Cook and shell the chestnuts, and chop into pieces.
Peel and core then finely chop the apples, about 1 centimeter cubes is fine.
Mix the apple, chestnuts, pork, Madeira, and one egg in a large mixing bowl. Season well with salt and pepper.
Butter the flan tin generously, including the top lip.
Roll out two-thirds of the pastry to about ¼ inch/.65 centimeter, and line the flan tin with it. Allow the top edges to overlap the sides of the tin.
Prick the base with a fork then spread the filling over the base.
Roll out the remaining pastry and place over the tin, sealing the edges. Decorate with pastry shapes, if you wish, and brush with beaten egg. (Do not trim the edges at this stage, the pastry will shrink during cooking. You can trim it once it is cooked and cooled.)
Cut a small hole in the middle to allow the steam to escape.
Bake for 45 minutes, and then cool for 10 minutes and serve warm.
Notes
* Use one of the methods below to cook the chestnuts.1. Oven Roasted
The easiest method is to roast them in the oven at 425°F/220°C/Gas 7 on a baking tray.
Simply slit them into the fleshy inside or twice making an X on top. This will make them easy to peel as the corners will lift while roasting, Either way, works.
Pop them on the tray for about 20 minutes in the oven and then you can peel and chop them when they cool down.
2. Boiled
Chestnuts can also be boiled; this is a good method if you want a chestnut purée for a recipe.

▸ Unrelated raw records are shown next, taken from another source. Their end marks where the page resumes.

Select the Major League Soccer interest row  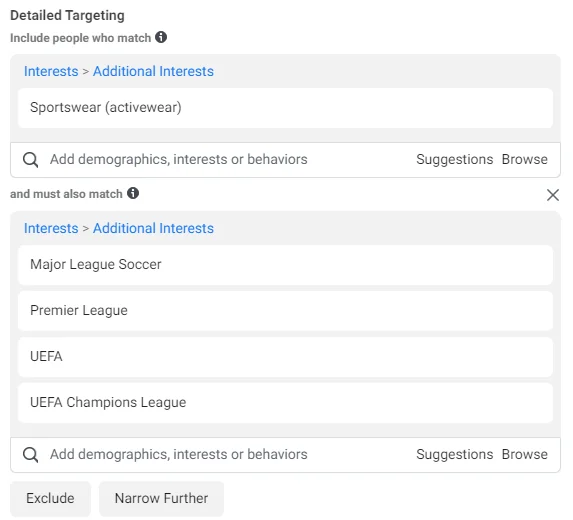coord(285,265)
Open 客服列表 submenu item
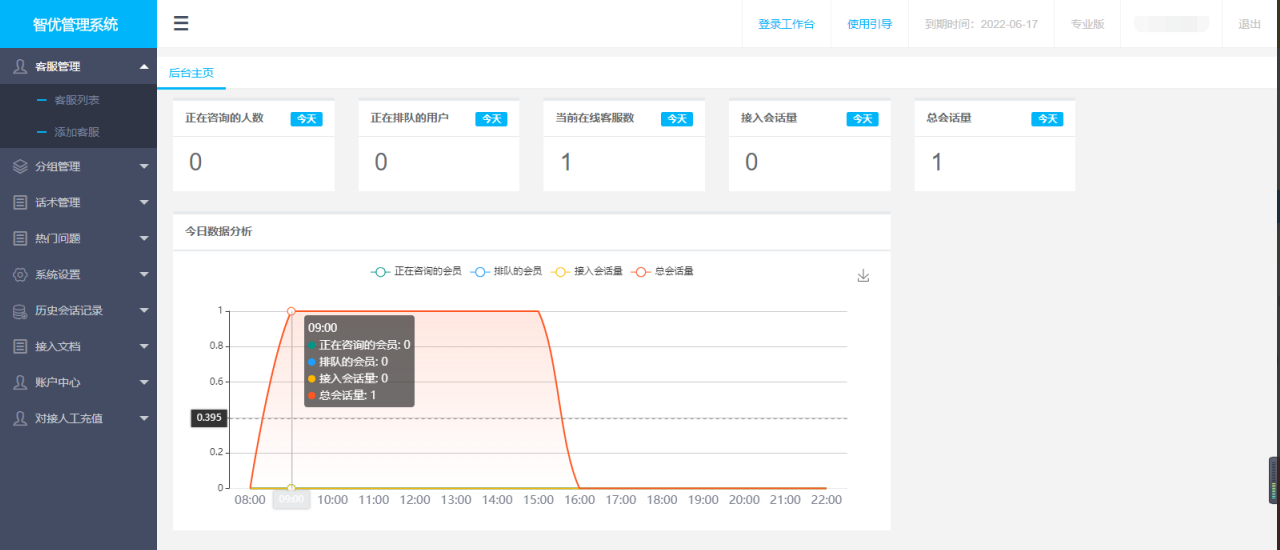Screen dimensions: 1280x550 point(76,100)
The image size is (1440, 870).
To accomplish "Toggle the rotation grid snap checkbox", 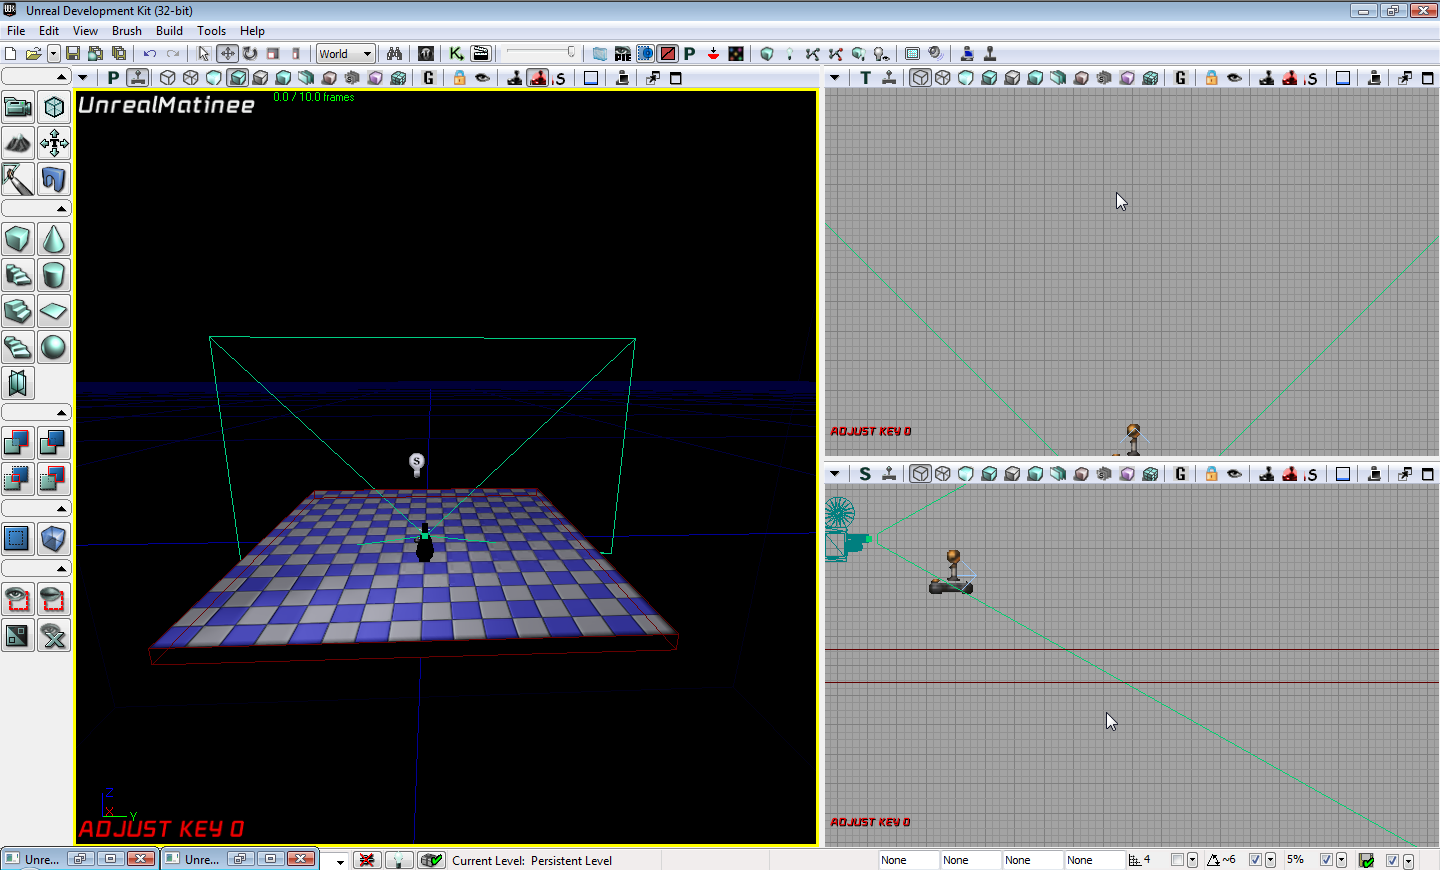I will 1255,860.
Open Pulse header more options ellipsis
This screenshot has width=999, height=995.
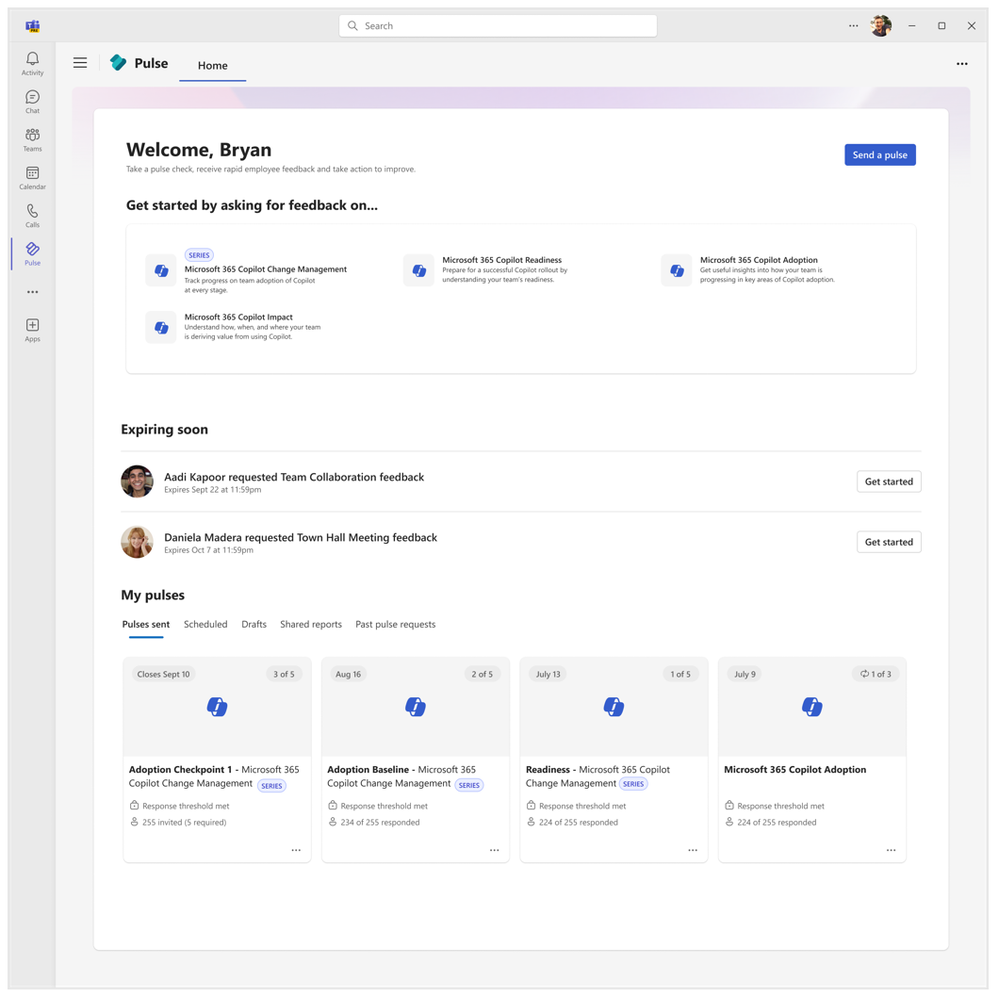(962, 64)
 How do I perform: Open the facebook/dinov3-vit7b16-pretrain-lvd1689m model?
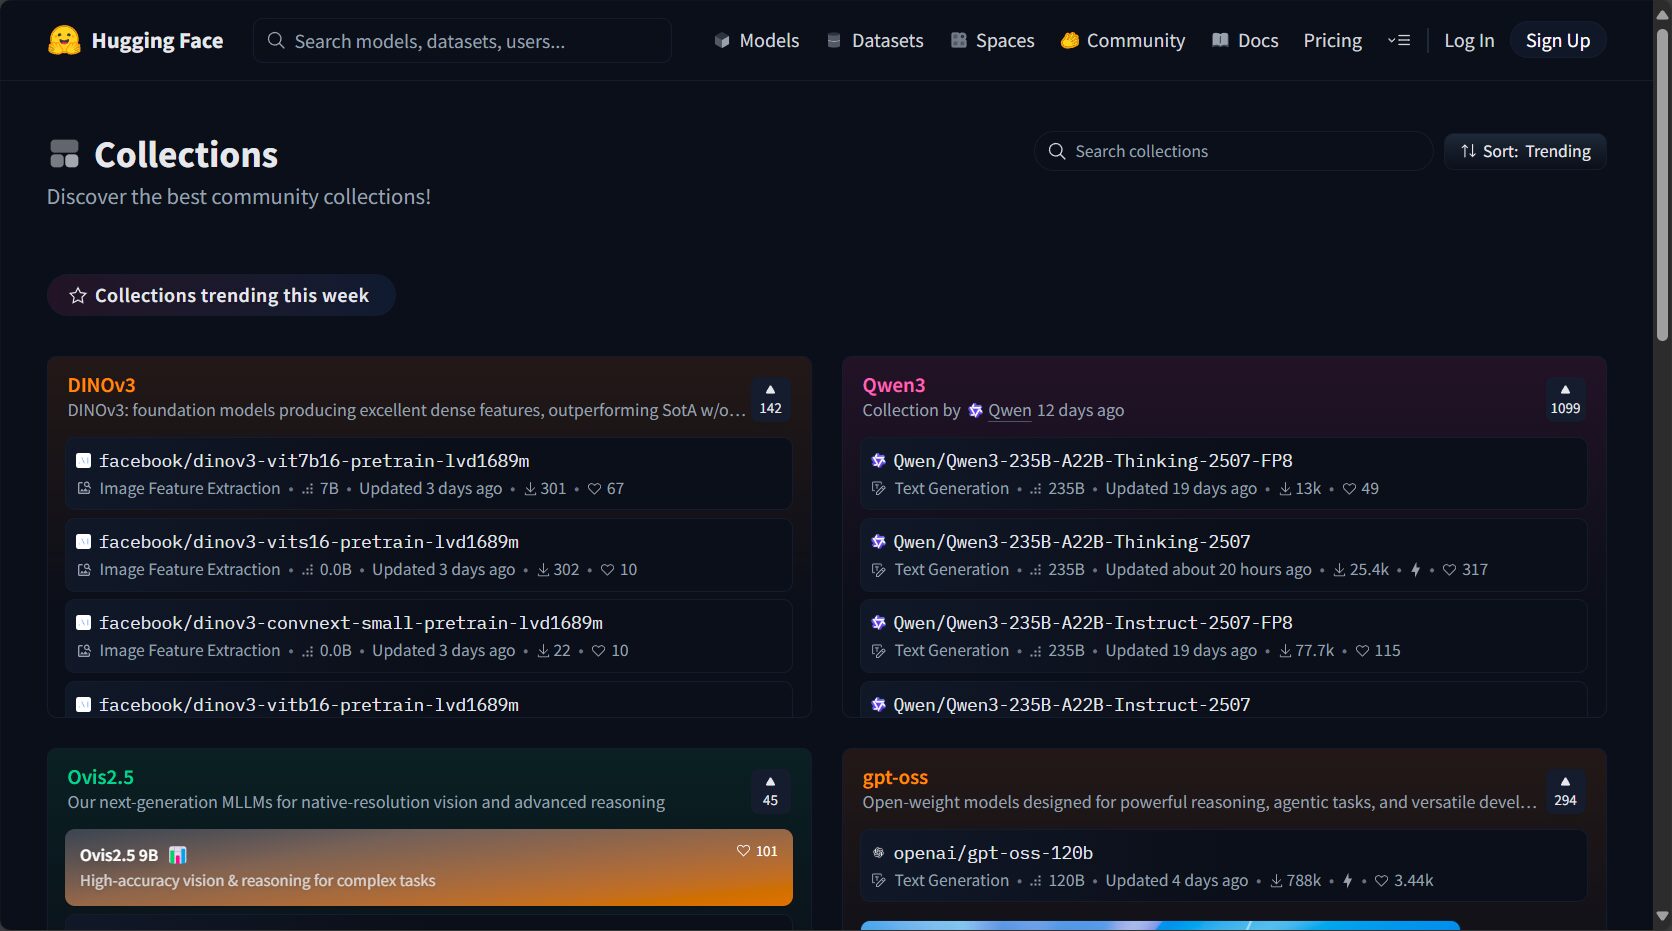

To cook in this manner, simply wash the chestnuts under running water.
Then cut each chestnut in half.
Pop them in a pan of water.
Bring to boil and simmer for about 5 to 10 minutes.
When cool remove the shells and chop.
You can buy chestnut puree in cans/tins from good supermarkets or specialty food stores, but I like the chopped nuts better, your choice.